City council has approved close to $215,000 in grants for local non-profit and grassroots organizations to tackle racism — with more than a quarter of the funding going to arts-based projects or organizations.
"When you try and handle some of these subjects through the arts, then you're helping humans connect with something complex," Shalini Sinha, chair of the city's anti-racism advisory committee, told Taproot. "You have more of a chance of seeing deeper layers in the human experience, and you have more of a chance to ask what needs to happen next.
"We all know a movie, a play, artwork, or a song that stayed with us for a long time — that we kept thinking about and that impacted our lives. And so I think that's one of the reasons why the arts-based projects had a bigger impact."
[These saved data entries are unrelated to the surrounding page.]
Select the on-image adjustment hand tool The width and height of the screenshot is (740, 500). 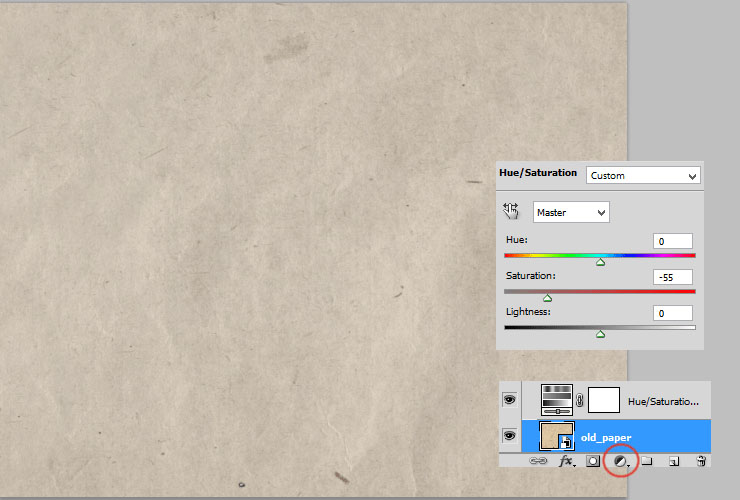point(512,211)
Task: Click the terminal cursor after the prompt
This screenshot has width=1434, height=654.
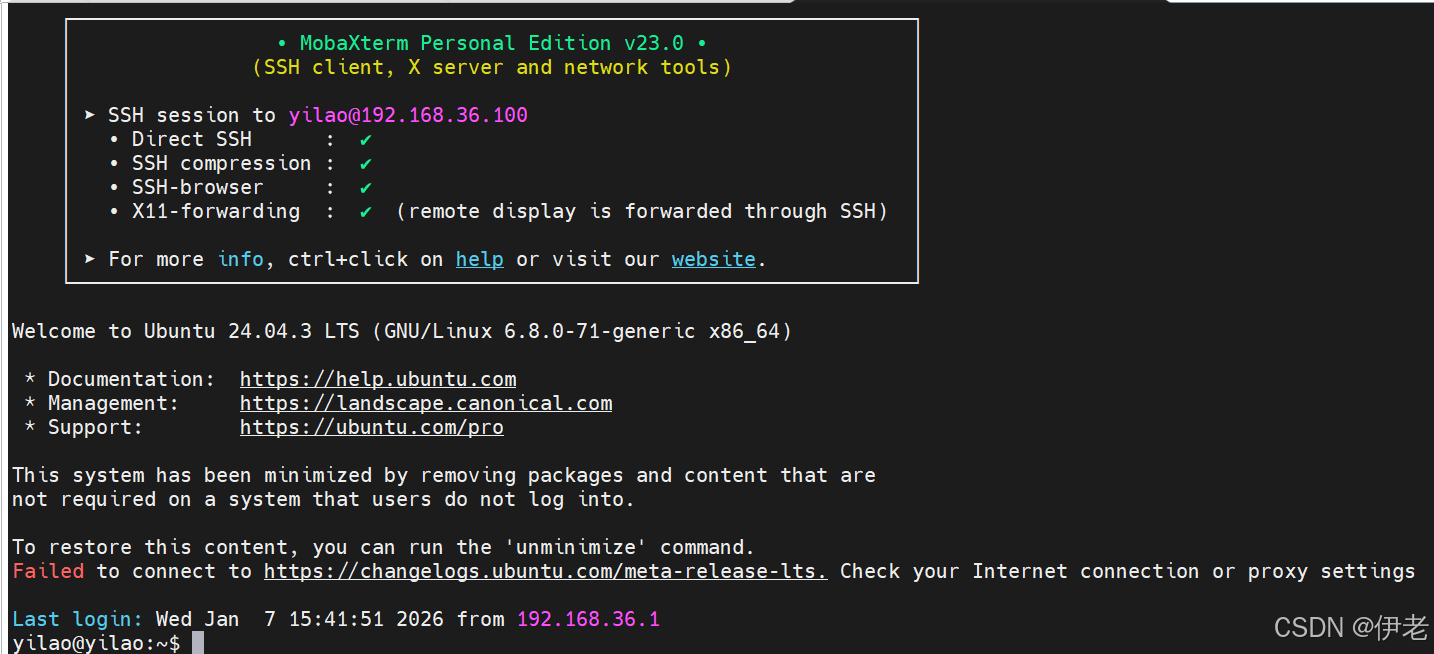Action: [x=198, y=643]
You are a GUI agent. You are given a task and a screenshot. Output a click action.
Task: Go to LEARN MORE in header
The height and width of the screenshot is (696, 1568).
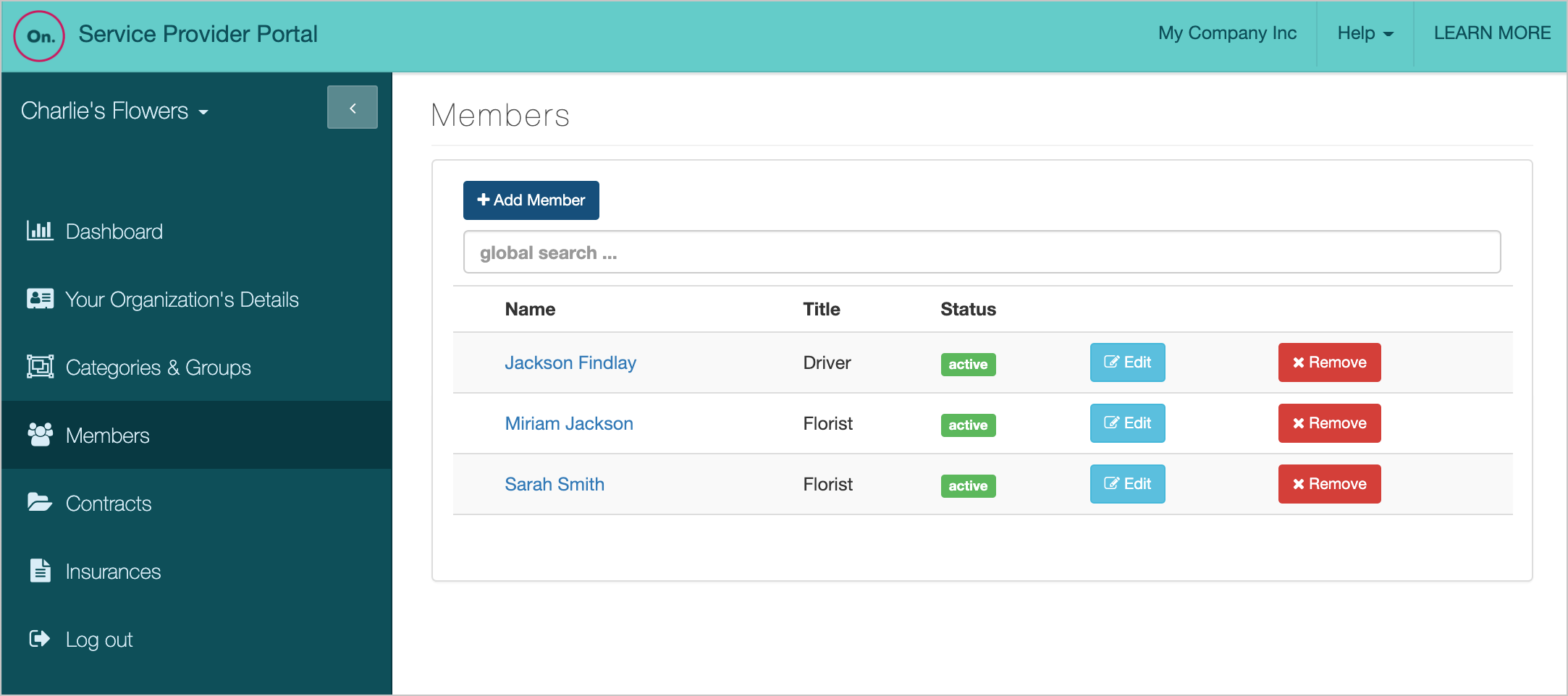coord(1492,33)
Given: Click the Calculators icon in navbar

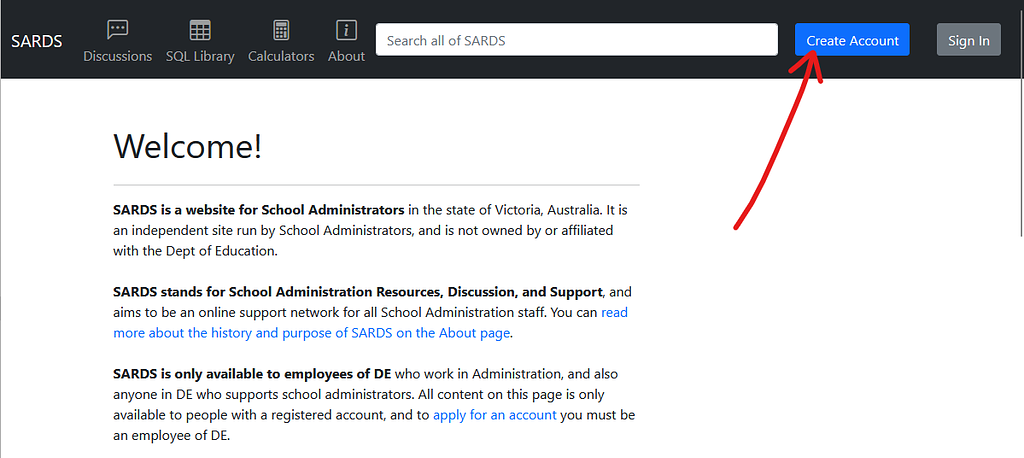Looking at the screenshot, I should (281, 30).
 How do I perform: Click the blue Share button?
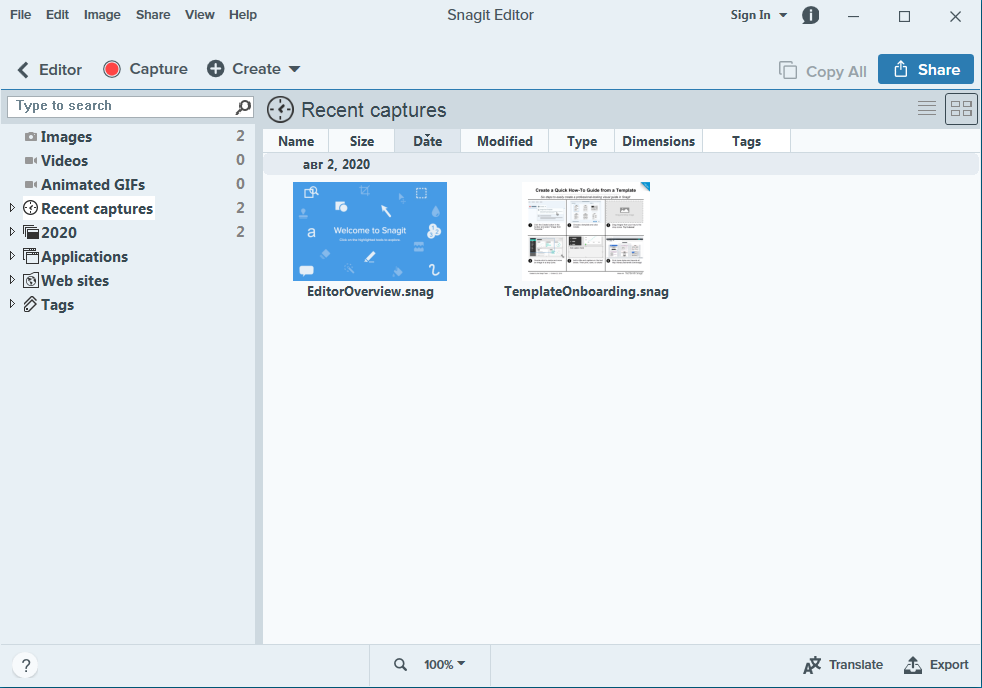925,69
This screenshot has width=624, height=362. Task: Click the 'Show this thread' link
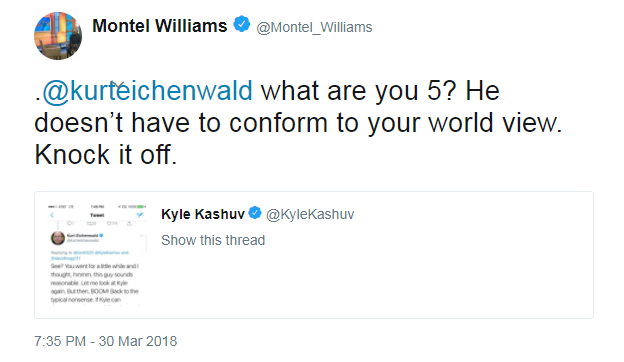(x=213, y=240)
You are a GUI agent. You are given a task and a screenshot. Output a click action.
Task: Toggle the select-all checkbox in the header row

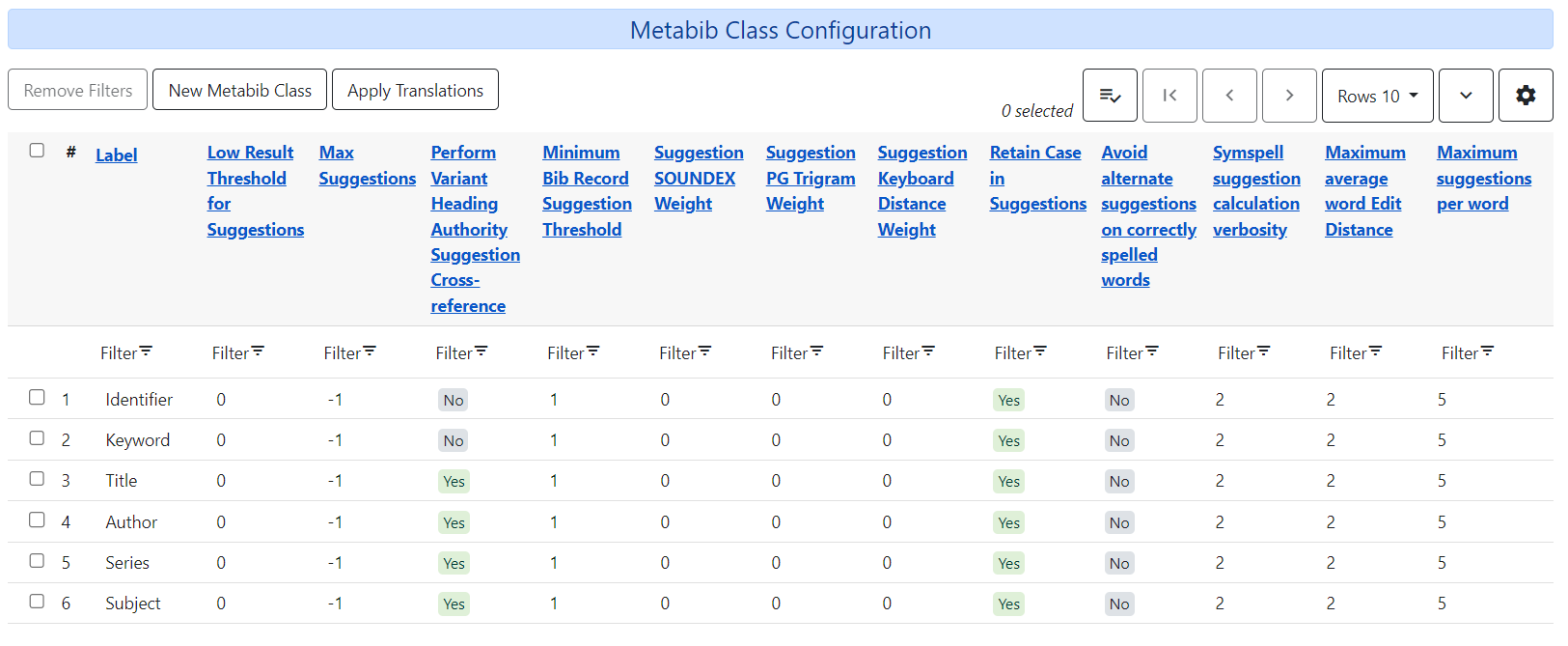37,151
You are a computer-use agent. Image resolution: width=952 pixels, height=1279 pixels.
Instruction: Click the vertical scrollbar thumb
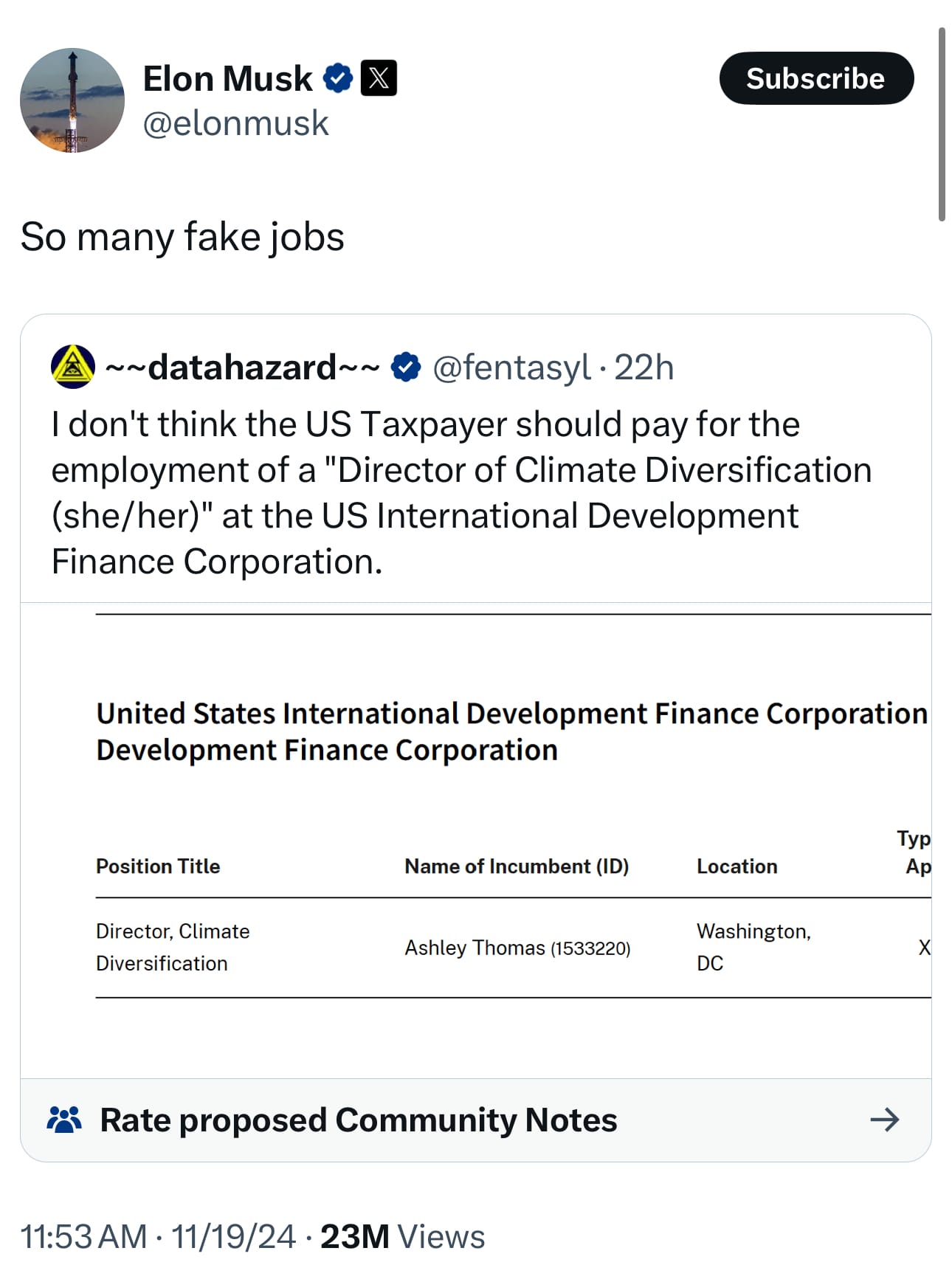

The advisory committee was established in late 2019, and city council approved $300,000 in funding for an anti-racism grants program. The aim is to make Edmontonians more aware of racism, its impact, and how to take action to address it; raise awareness of community organizations that are working to dismantle racism; and build a more diverse, inclusive, and equitable city.
Sinha, founder of Inclusiv, explained that the committee was focused on determining whether projects could have a lasting effect on developing anti-racism in communities across the city. Fifty-two applications were received for this first iteration of the annual program, and 16 were funded.
The arts projects that received funding include The Black Bookshelf Project, which provides schools and early education centres with easy access to books and resources written and developed by Black people, Indigenous people, and people of color, and Ribbon Rouge Foundation's ArtSpace: Telling ACB Stories for Change, which engages African, Caribbean, and Black-identified people.